The new signalling system will also allow the two lines to cope with peak-period demand much better. Today, faults during the peak account for nearly 90 per cent of major delays. The morning and evening peaks make up only one-third of operational hours, but carry half of weekday commuters.

In essence, the new signalling system will rid the network of most of its "cockroaches".

During a panel discussion following my talk, I was asked when confidence in the system will be fully restored. I said it would take a few months of relatively smooth operation (because it is not realistic to have a zero-fault system). It would also take better communication on the part of SMRT to help commuters cope when delays arise.

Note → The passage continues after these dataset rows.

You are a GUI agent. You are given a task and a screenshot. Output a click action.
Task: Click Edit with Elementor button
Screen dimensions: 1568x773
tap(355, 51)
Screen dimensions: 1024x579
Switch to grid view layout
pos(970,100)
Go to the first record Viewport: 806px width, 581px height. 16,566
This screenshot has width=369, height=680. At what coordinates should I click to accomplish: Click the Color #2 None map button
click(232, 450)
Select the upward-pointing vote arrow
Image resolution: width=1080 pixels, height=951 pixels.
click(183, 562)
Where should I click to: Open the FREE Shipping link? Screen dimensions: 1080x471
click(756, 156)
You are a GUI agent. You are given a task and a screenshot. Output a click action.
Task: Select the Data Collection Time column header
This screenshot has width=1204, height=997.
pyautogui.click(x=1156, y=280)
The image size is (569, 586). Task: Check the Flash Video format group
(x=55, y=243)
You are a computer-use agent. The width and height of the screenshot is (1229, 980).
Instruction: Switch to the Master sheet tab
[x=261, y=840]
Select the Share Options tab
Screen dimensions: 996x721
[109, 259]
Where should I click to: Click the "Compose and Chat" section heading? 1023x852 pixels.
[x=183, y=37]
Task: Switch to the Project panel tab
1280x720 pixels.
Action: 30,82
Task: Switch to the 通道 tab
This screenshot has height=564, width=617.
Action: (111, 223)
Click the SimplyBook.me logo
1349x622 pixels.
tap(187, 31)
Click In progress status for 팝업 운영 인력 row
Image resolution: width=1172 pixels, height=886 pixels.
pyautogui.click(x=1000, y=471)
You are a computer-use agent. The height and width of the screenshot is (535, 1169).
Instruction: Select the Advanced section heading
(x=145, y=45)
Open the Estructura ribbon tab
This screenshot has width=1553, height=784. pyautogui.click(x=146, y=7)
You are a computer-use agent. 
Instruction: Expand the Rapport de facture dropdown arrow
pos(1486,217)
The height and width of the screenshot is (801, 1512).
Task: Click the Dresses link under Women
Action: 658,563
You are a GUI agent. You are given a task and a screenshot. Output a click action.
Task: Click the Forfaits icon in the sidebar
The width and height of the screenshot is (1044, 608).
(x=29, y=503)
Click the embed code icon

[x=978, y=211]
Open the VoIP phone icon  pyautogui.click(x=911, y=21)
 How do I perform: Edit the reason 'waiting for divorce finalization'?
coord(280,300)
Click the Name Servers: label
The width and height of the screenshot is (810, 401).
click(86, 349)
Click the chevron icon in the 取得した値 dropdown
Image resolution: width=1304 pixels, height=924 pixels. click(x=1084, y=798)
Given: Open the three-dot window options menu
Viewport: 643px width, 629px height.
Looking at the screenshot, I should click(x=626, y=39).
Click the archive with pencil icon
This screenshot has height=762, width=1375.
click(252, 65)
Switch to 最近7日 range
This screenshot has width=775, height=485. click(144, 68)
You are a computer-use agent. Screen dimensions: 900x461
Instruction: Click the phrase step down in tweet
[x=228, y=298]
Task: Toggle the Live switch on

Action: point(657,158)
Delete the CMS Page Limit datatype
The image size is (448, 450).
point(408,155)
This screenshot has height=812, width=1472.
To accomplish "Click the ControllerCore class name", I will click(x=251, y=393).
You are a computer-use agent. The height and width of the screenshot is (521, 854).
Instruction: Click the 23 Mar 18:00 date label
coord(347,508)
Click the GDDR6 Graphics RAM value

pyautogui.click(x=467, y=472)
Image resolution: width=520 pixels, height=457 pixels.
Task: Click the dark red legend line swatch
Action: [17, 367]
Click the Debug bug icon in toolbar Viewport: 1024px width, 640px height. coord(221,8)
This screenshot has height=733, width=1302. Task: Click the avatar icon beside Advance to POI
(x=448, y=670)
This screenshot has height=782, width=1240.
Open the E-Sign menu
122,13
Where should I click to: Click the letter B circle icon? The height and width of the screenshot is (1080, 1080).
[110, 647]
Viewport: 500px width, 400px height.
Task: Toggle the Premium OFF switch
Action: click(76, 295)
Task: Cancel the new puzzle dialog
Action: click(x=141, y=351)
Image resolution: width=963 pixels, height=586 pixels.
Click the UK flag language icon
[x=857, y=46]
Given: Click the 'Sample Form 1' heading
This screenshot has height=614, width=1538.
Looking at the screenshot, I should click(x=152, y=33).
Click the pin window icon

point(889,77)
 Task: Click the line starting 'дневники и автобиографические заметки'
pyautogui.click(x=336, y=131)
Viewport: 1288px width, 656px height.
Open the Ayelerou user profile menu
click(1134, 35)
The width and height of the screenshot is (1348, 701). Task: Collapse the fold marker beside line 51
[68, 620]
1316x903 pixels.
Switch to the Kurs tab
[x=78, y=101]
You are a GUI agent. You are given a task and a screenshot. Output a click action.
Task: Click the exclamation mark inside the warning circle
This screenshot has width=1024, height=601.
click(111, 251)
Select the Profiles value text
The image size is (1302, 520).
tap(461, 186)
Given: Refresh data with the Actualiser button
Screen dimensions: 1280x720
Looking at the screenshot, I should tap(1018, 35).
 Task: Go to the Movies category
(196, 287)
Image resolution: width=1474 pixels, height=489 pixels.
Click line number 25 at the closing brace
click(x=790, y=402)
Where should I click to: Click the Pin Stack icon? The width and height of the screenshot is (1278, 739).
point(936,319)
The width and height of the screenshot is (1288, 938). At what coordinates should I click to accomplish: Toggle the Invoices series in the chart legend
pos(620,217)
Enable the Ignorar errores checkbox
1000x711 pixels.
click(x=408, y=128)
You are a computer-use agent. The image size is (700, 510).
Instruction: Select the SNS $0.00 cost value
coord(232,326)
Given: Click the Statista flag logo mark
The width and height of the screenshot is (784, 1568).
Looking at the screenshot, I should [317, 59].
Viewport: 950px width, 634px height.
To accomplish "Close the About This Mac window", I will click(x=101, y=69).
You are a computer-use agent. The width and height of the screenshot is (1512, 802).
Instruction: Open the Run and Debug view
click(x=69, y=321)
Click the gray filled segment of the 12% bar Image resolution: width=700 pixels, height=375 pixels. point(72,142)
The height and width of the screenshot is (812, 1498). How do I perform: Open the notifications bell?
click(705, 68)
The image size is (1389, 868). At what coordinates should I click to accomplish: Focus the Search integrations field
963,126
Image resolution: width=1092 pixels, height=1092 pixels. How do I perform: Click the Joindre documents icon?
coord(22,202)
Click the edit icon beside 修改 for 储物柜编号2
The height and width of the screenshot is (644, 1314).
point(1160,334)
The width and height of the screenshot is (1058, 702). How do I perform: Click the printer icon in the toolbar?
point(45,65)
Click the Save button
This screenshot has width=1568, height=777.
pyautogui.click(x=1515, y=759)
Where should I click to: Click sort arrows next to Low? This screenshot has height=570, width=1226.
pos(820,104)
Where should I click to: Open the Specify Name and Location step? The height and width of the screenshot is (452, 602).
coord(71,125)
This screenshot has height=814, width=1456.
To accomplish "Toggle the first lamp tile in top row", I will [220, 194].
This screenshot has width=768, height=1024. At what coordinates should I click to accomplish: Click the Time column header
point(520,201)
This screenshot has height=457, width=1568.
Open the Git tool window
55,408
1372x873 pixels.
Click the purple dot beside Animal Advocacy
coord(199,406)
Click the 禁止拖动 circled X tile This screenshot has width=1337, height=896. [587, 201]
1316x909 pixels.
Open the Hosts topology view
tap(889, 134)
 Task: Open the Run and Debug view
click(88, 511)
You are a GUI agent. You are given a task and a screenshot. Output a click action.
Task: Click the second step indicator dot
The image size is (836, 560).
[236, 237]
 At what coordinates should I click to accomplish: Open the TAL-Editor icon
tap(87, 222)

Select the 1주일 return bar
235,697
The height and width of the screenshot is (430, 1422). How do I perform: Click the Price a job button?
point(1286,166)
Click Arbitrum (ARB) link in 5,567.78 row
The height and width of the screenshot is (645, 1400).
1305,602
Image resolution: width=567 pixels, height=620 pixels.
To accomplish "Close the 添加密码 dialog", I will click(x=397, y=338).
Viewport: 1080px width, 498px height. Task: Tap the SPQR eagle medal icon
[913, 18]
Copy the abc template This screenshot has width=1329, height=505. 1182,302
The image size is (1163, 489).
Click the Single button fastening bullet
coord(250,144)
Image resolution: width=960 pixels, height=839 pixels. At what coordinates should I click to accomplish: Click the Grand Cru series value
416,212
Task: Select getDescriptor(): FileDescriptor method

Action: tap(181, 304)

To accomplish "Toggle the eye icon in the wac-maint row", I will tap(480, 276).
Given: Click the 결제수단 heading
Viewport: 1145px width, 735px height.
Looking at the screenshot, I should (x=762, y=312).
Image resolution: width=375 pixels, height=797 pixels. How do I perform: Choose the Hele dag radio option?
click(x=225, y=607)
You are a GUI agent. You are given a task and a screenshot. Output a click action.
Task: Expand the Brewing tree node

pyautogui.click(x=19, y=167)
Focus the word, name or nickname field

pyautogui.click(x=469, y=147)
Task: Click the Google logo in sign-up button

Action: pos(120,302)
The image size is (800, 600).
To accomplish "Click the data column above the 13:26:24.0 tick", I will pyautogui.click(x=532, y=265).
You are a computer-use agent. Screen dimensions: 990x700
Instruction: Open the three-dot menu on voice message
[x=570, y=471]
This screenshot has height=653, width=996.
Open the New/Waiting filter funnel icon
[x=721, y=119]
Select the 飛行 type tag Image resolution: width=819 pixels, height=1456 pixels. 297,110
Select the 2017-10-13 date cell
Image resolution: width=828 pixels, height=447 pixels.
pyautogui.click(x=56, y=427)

I added that having a reliable system goes beyond what the operator can do. It also depends much on how a system is designed and built.

This is something I have written about before. A design-build-operate model, such as the one practised by Hong Kong and Taipei, makes for a system that is more robust in the long run. This is because the interests of the three parties are aligned from the start.

The designer knows that a poor or fussy design will be hard to build, and the builder knows that a badly built system will be that much harder to operate and maintain.

Currently, the Land Transport Authority designs the system, contractors bid competitively to build the system, and an operator like SMRT runs it.

If we ever adopt a three-in-one model such as Hong Kong's and Taipei's, we will be in a better position to develop a deep and lasting expertise in the rail sector - a sector which is multi-disciplinary in nature.

While SMRT may deem it necessary now to outsource its non-rail maintenance works, I hope it will not go overboard. After all, SMRT's technical advisory panel has called for the operator to grow and nurture its own engineering expertise instead of relying on third-party vendors.

Professor Kristin Wood, a panel member and co-director of the SUTD-MIT International Design Centre at the Singapore University of Technology and Design, has said: "It is essential for the future of SMRT not to rely on vendor capabilities."

Another member, National University of Singapore engineering dean Chua Kee Chaing, has also noted that a rail operator needs engineers with "deep engineering expertise" in all areas, including rolling stock, signalling and power systems.

As an analogy, look at ComfortDelGro, Singapore's largest taxi operator. It has grown a strong engineering division which maintains its fleet of 13,000 cabs. ComfortDelGro could well have outsourced this function to the vehicle suppliers, but it felt that doing it in-house was more cost-effective, more efficient, and allowed it a better grasp on fleet management.

Another point I brought up in my talk was the New York City subway. The subway faced its deepest crisis in the 1970s, when commuters had to put up with dirty and vandalised trains, dismal reliability and crime-ridden platforms. Through sheer political will, New York turned its subway around by the late-1990s. By the mid-noughties, reliability had improved by over 30 times. With it, ridership soared and the system went from the red into the black.

But New York let the ball drop again, and is now faced with another subway crisis.

The lesson there is clear. A rail system does not suffer neglect well. Any problem has to be addressed in a timely manner. It will not go away. It will fester and, before long, you will have a whole nest of cockroaches.

Just as I believe SMRT will make its problematic lines shine again one day (hopefully soon), I sincerely hope the lessons of the past will never be forgotten. It is the only way to have people delight in their bowl of cherries once more.